# [Stated exercise]
Show each line in the records below that contains the string "height".

(Entries from a dataset)
● ● ● ●
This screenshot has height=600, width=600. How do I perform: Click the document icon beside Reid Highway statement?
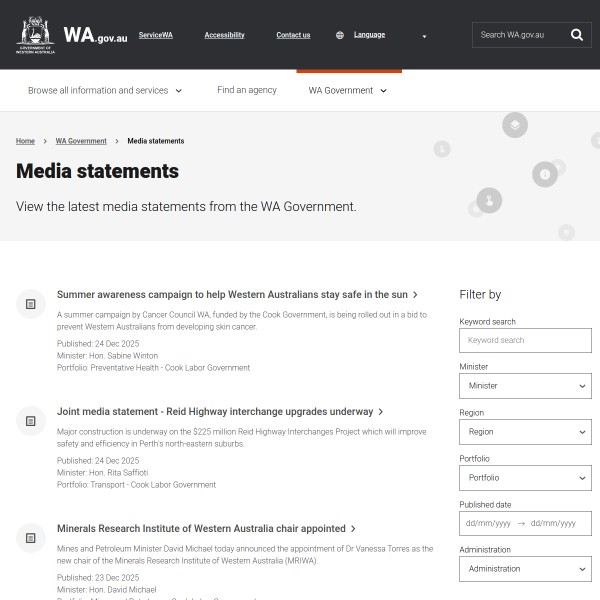tap(31, 420)
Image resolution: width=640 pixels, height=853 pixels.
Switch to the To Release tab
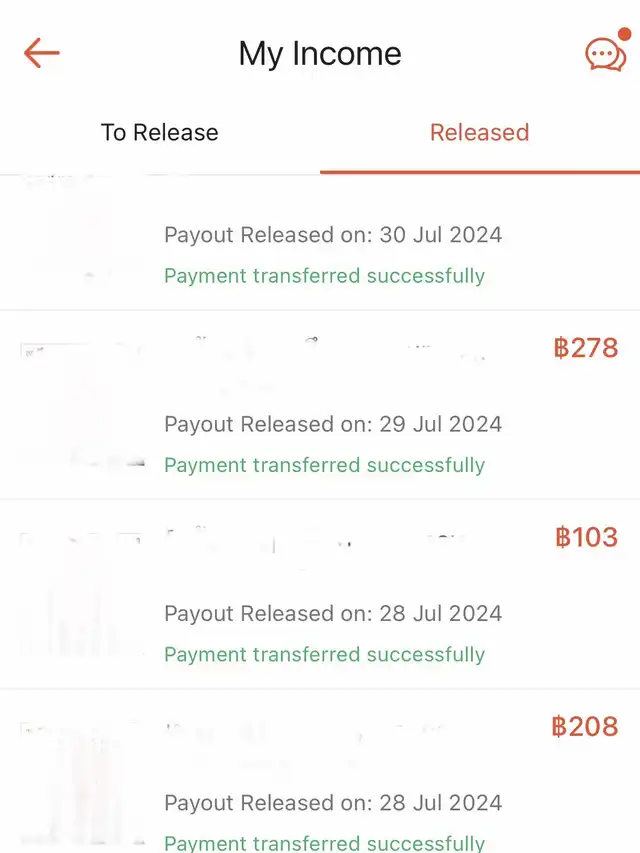coord(160,133)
● ● ● ●
# [Finished answer]
This screenshot has height=600, width=600. How do I perform: Click the document icon beside Reid Highway statement?
Image resolution: width=640 pixels, height=853 pixels.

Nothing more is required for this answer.